State and local officials are celebrating a new school for teenage girls who have gotten into trouble and the consolidation of a school for troubled teenage boys. Wisconsin will save $23 million a year by closing two juvenile facilities in Waukesha County and Racine County and moving offenders to the two schools on the grounds of the Lincoln Hills school for boys in Irma.
The state transferred 100 boys from the former Ethan Allen school, which it closed, to Lincoln Hills over the past few months. The last group arrived June 14. Lincoln Hills now has a population of 241 boys.
The corrections department built the new Copper Lake school for girls and moved 12 girls who had been staying at the former Southern Oaks Girls School in Union Grove. It is the first time girls will be housed on the Lincoln Hills campus since 1994.
Lawmakers approved the changes in the state budget that Governor Walker signed into law on Sunday.
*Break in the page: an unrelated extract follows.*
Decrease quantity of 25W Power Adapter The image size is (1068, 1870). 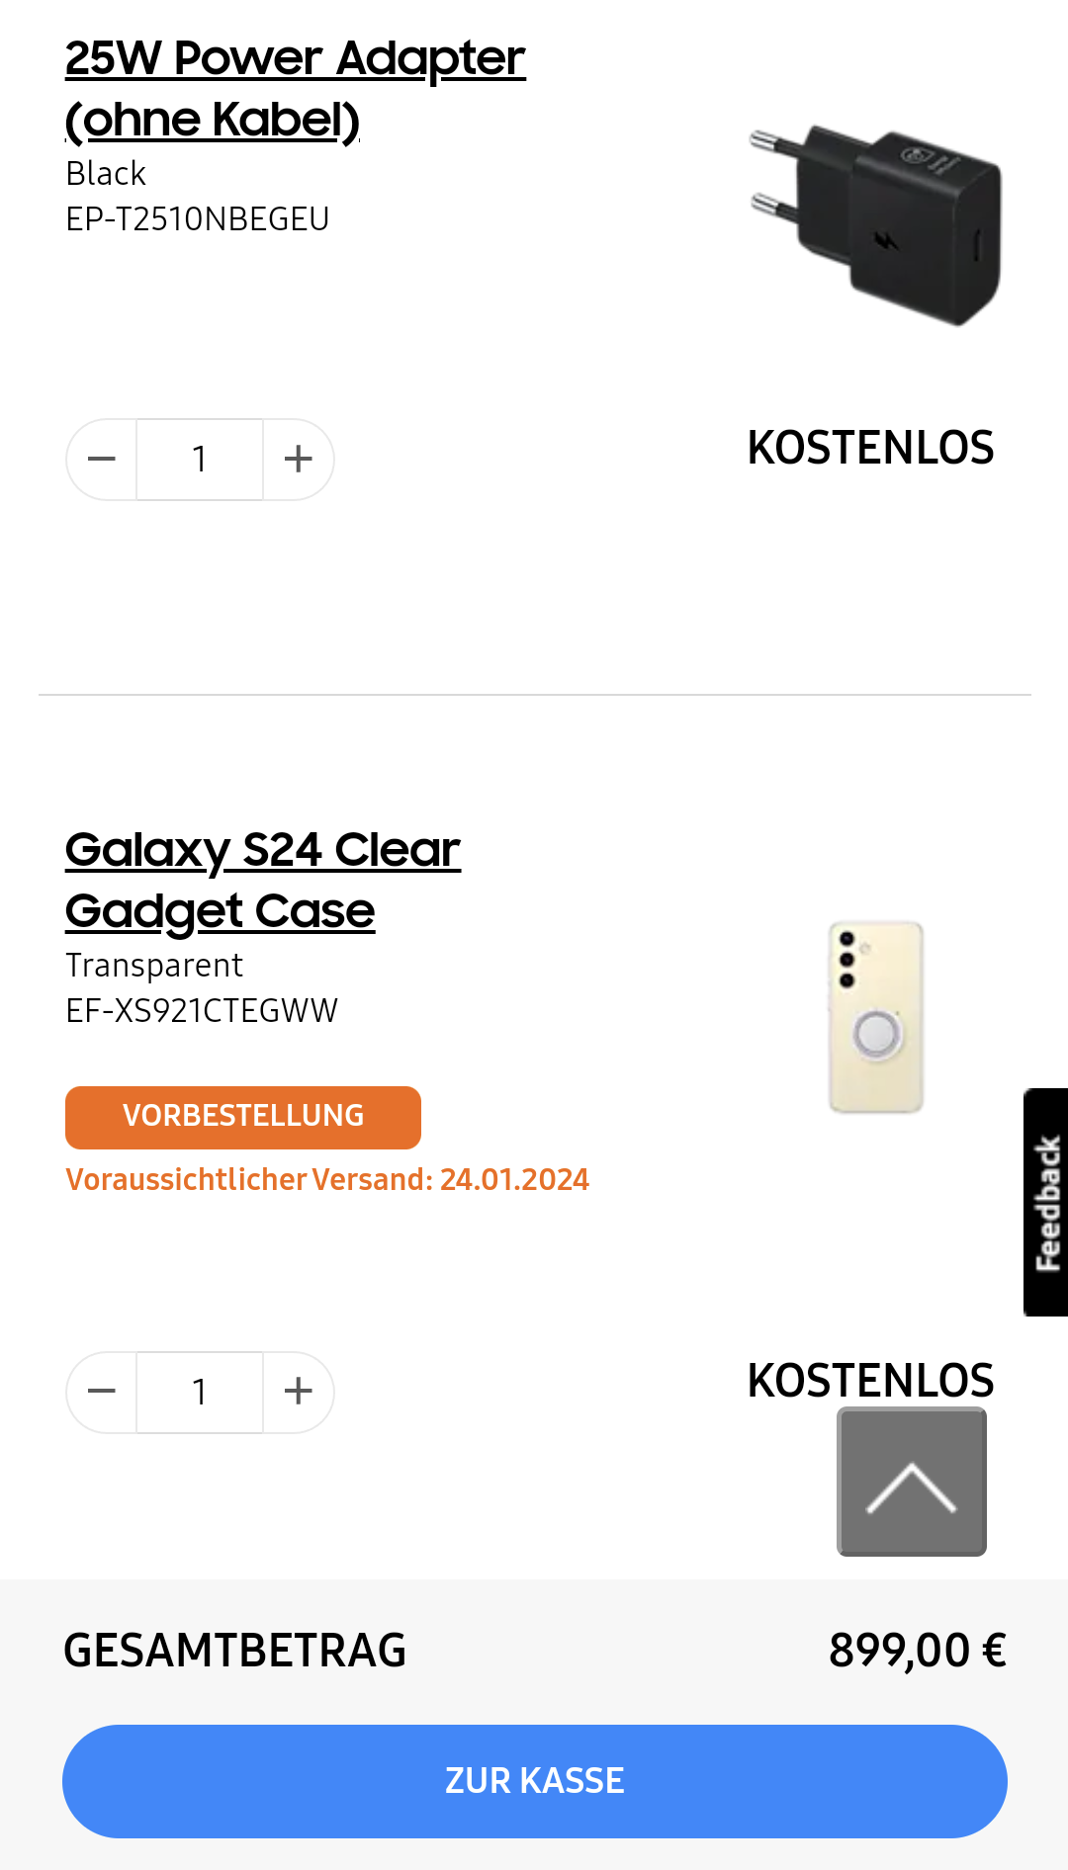pyautogui.click(x=102, y=459)
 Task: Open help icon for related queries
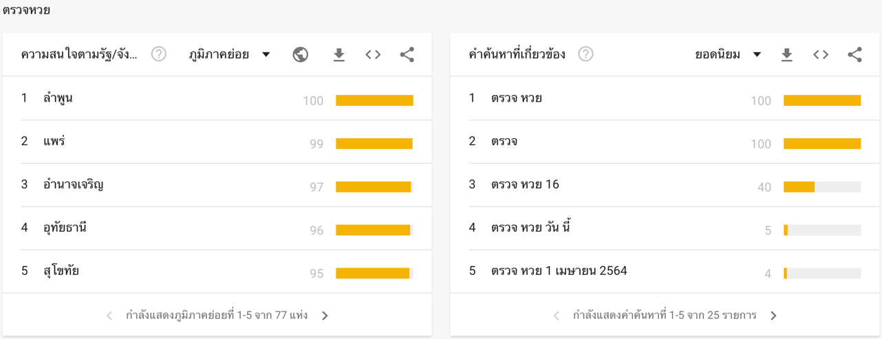tap(585, 54)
The consolidation will help manage decreasing populations and save counties tens of millions of dollars each year in juvenile housing costs.
Most of the employees at the two former schools were able to get jobs at the new schools or elsewhere in state government. The corrections department is working with 34 employees who were laid off in the process.
And corrections officials have quadrupled the number of regularly scheduled bus trips to the schools to provide more opportunities for families of offenders. Families can also visit their son or daughter using videoconferencing equipment in their home county.